Il s’agit bien d’une jeune femme obstinée, courageuse et prête à tout pour monter un plan machiavélique qui fera tomber Wlamir Turvel, responsable dans le passé de la chute et de l’humiliation de toute sa famille pour obtenir de force la scierie de ses parents. Devenue adulte, elle va approcher Turvel par le biais de la prostitution, et nous assisterons, racontées par le menu, à toutes les étapes d’initiation au métier, puis à la progression de sa carrière, et enfin à la réalisation de la dernière étape pour tenter de détruire Turvel dans la période politique complexe de sa réélection.
Autour d’Isabela, l’héroïne, il y a un frère, Fred, vivant aux États-Unis avec une star du rock, Pat, qui fera éclater le scandale dans une conférence de presse internationale ; il y a le journaliste téméraire qui n’a jamais cédé à la peur ni au chantage ; il y a le petit comptable effacé, discret, qui va se révéler prêt à donner sa vie pour Isabela ; il y a le bras droit de Turvel, Jamelotti, trempant dans toutes les compromissions ; il y a l’horrible colonel Silva, chef de la police militaire ; et il y a beaucoup de sang, beaucoup de morts, et parmi eux, beaucoup d’innocents.

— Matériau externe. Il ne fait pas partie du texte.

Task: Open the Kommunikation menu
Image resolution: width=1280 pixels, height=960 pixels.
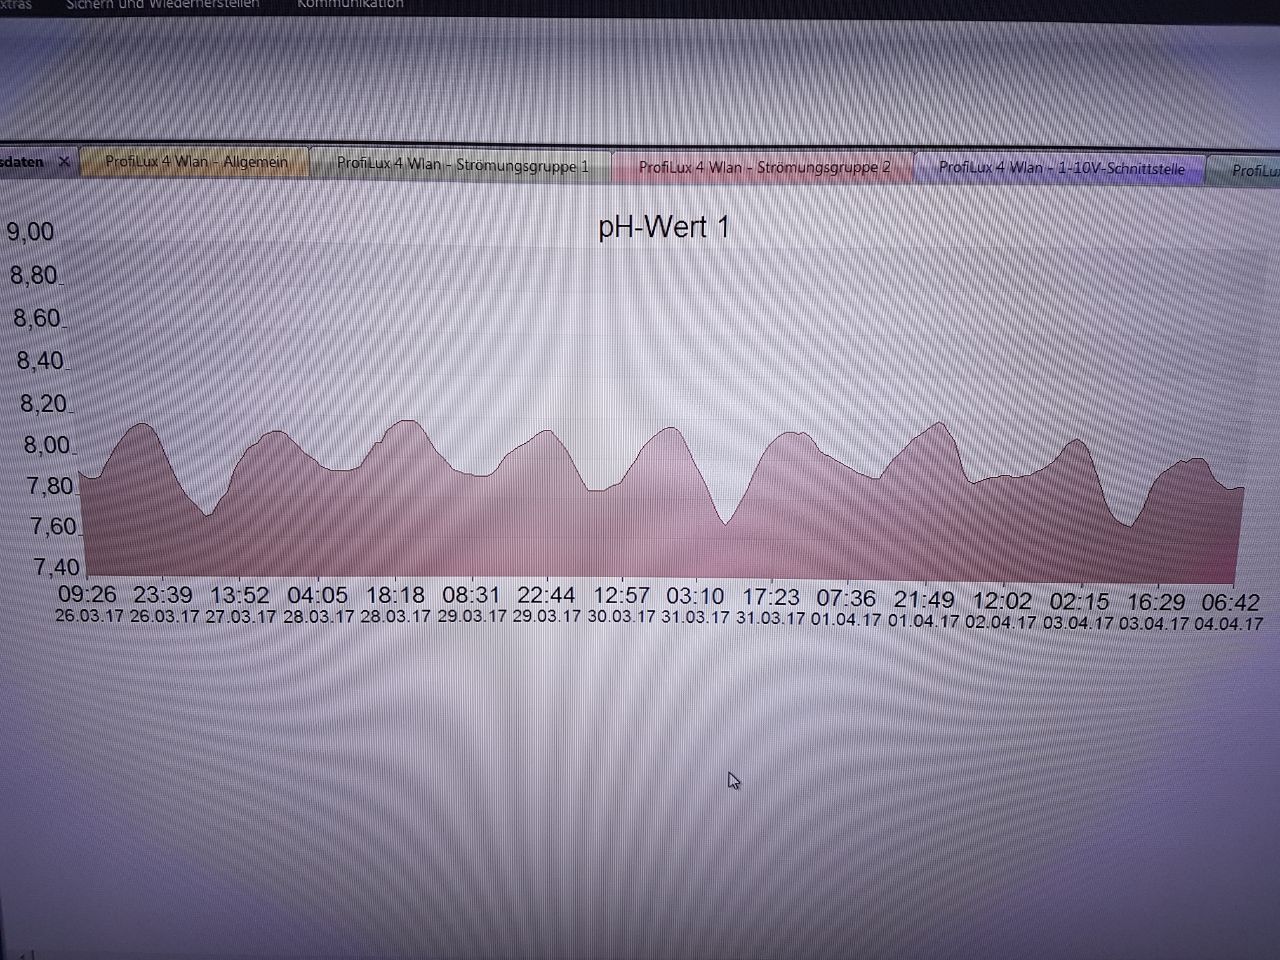Action: pyautogui.click(x=350, y=4)
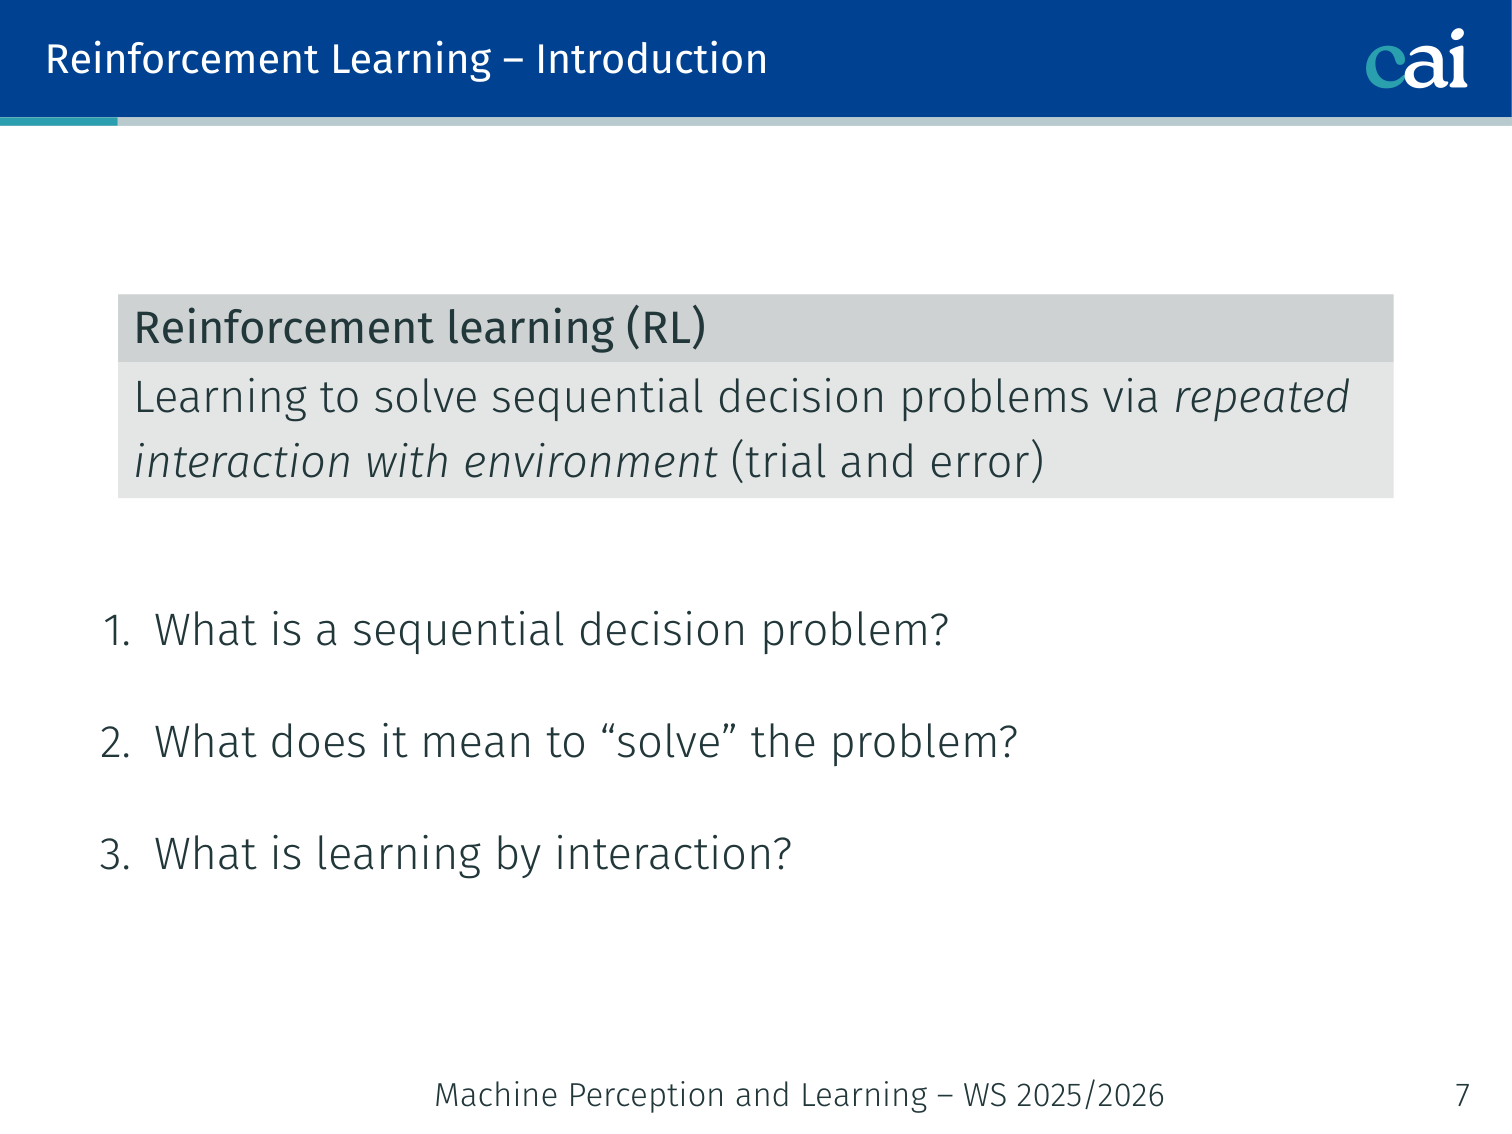
Task: Click the teal slide progress indicator
Action: pyautogui.click(x=58, y=121)
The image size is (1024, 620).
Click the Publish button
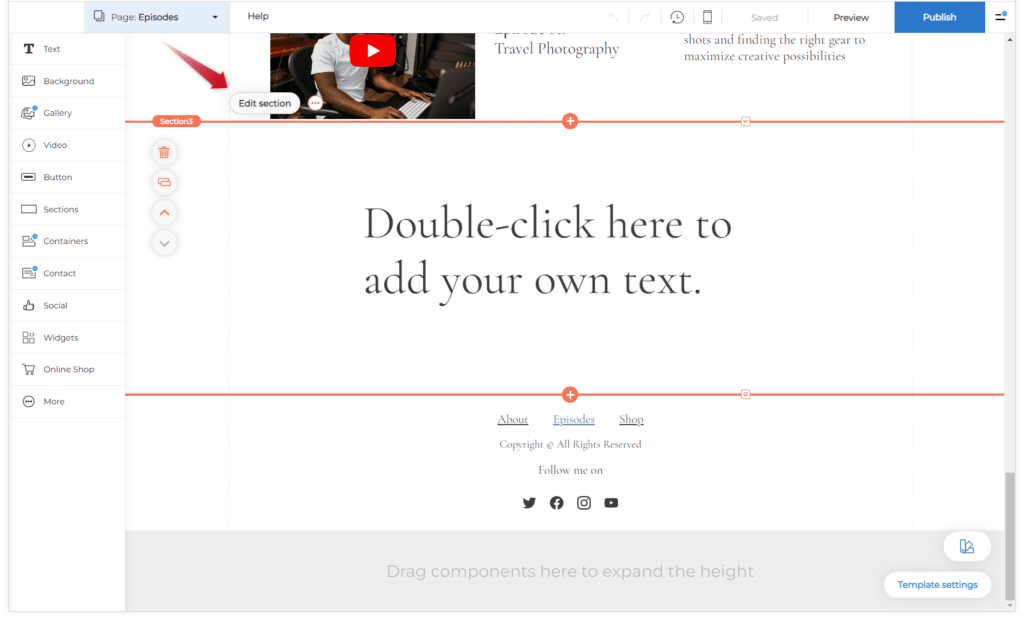pos(939,17)
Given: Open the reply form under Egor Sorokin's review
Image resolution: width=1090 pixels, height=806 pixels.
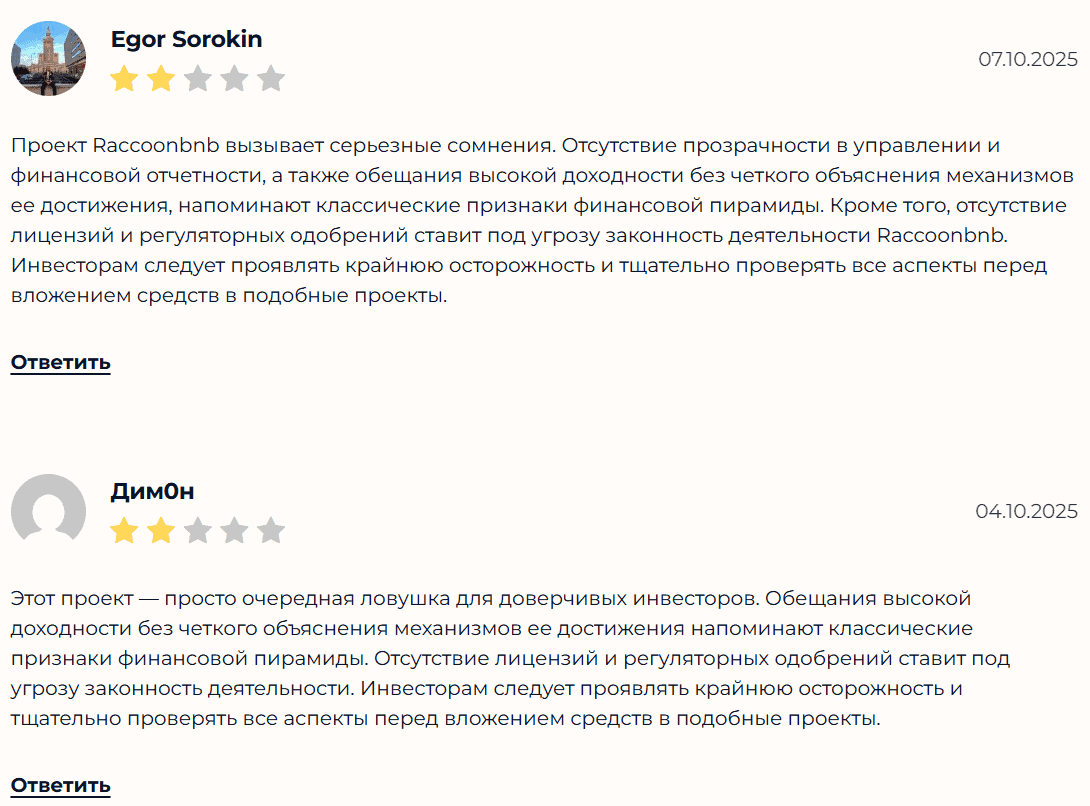Looking at the screenshot, I should point(60,362).
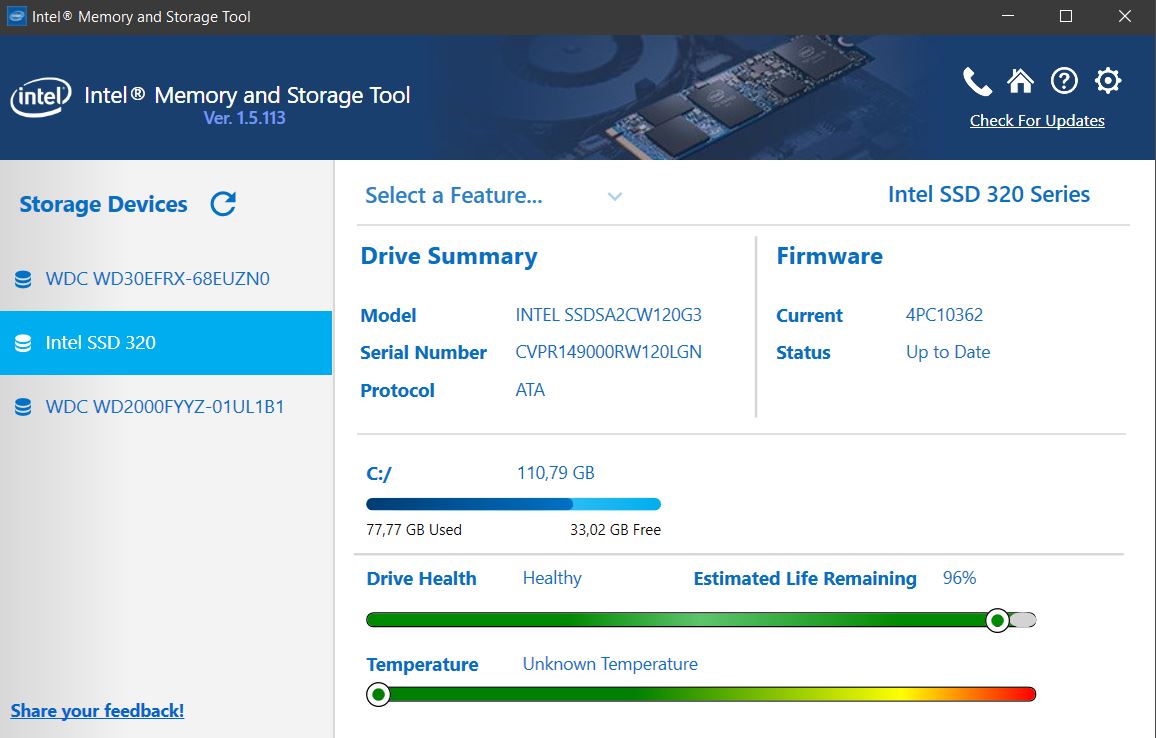Open the Select a Feature menu text
1156x738 pixels.
tap(453, 196)
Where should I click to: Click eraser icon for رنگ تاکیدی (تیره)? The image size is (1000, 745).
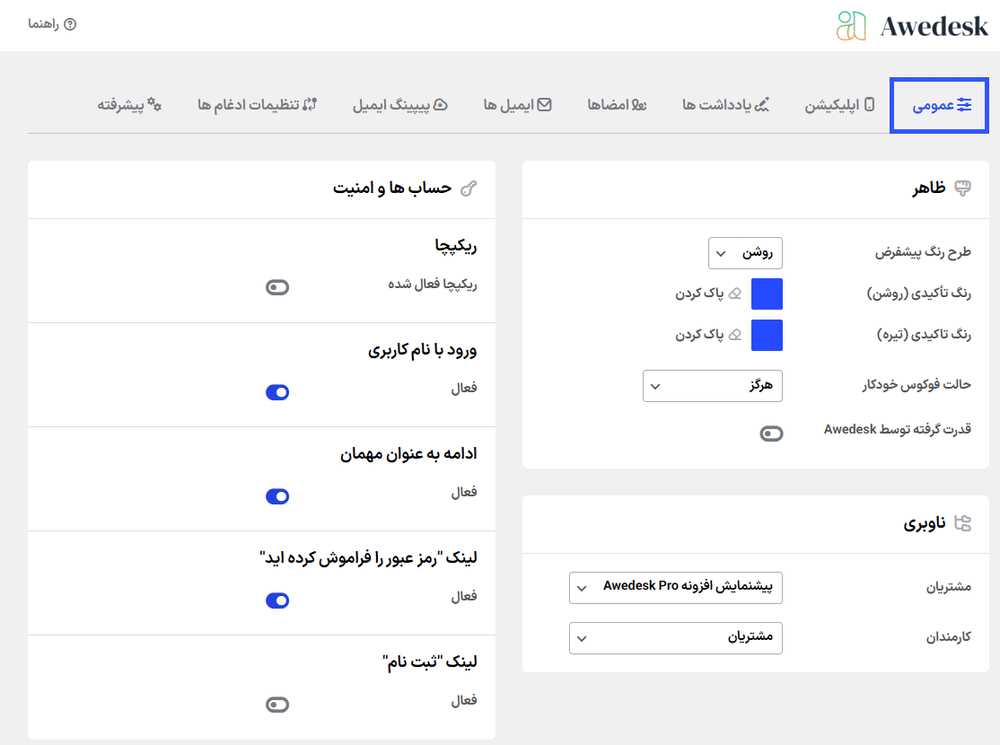coord(735,336)
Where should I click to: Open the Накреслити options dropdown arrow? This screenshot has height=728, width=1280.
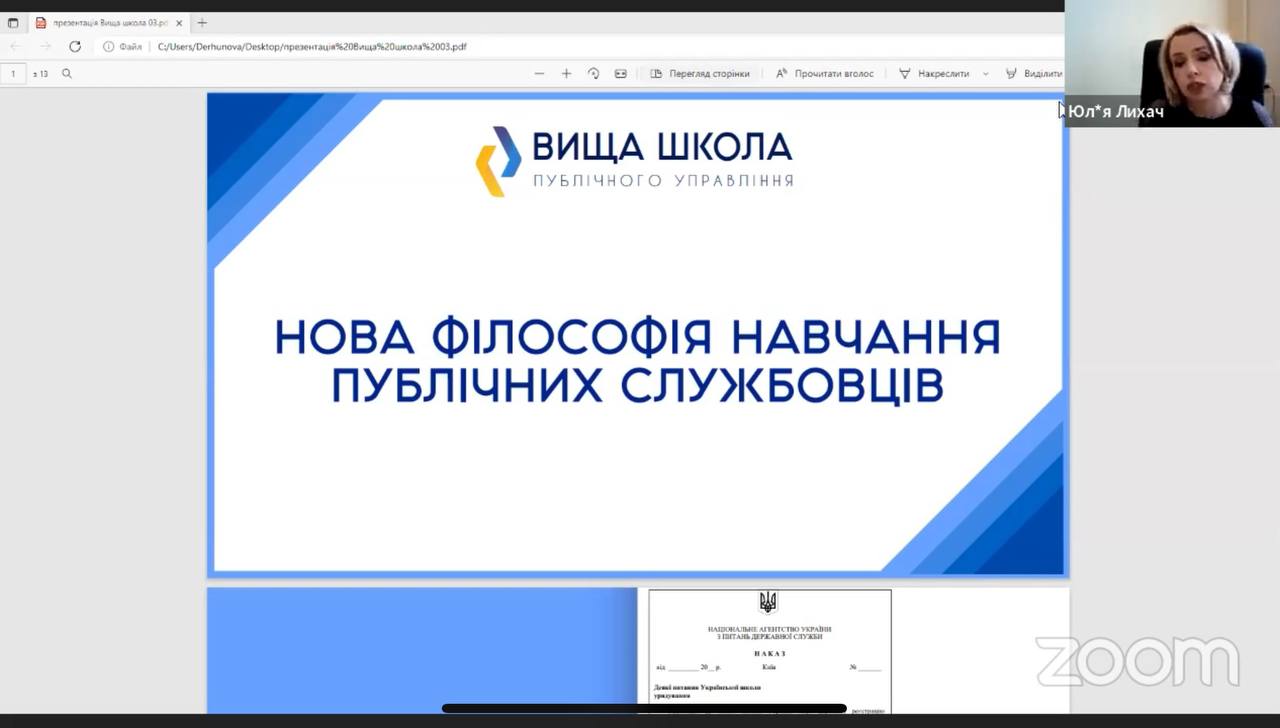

Ce qui rend ce récit original et intéressant, c’est le style coup de poing, les phrases courtes, le vocabulaire précis, cru et réaliste, et la construction : on part d’un présent, très mystérieux pour le lecteur, le meurtre de toute une famille, suivi immédiatement de l’assassinat des tueurs, et peu à peu, par chapitres intercalés, et saupoudrés des retours en arrière nécessaires sur le passé ancien ou récent des personnages, on avance dans le présent qui suit ce meurtre et tout s’éclaire peu à peu. Tout s’imbrique de façon magistrale pour faire sens, le lecteur a toutes les réponses aux questions qu’il peut se poser, et reconstitue sans effort l’ensemble du puzzle.
Contrairement aux personnages de Moscow pour lesquels on ressentait de l’empathie, ici, et c’est sans doute voulu par l’auteur qui marque une certaine distance avec ses personnages et son récit par un style froid de médecin légiste, on ne ressent pas beaucoup de sympathie pour Isabela ni pour aucun des personnages, mais on est pris par le rythme soutenu, les surprises, l’accélération finale et le suspense maintenu jusqu’au bout. Habile manipulateur, Edyr Augusto livre les renseignements nécessaires comme il le veut. Tantôt le lecteur a de l’avance sur les personnages et connaît des détails importants pour la suite du récit, tantôt il détient peu d’informations et doit patienter. Mais tout lui sera révélé.
Voilà donc un bon roman vraiment noir, tous les ingrédients et les codes du genre sont parfaitement maîtrisés et poussés à leur paroxysme, laissant un goût amer de sang et l’image d’un monceau de cadavres.
Louise LAURENT
Nid de vipères d’Edyr Augusto, traduit du portugais (Brésil) par Diniz Galhos, éditions Asphalte, 151 pages, 15 euros.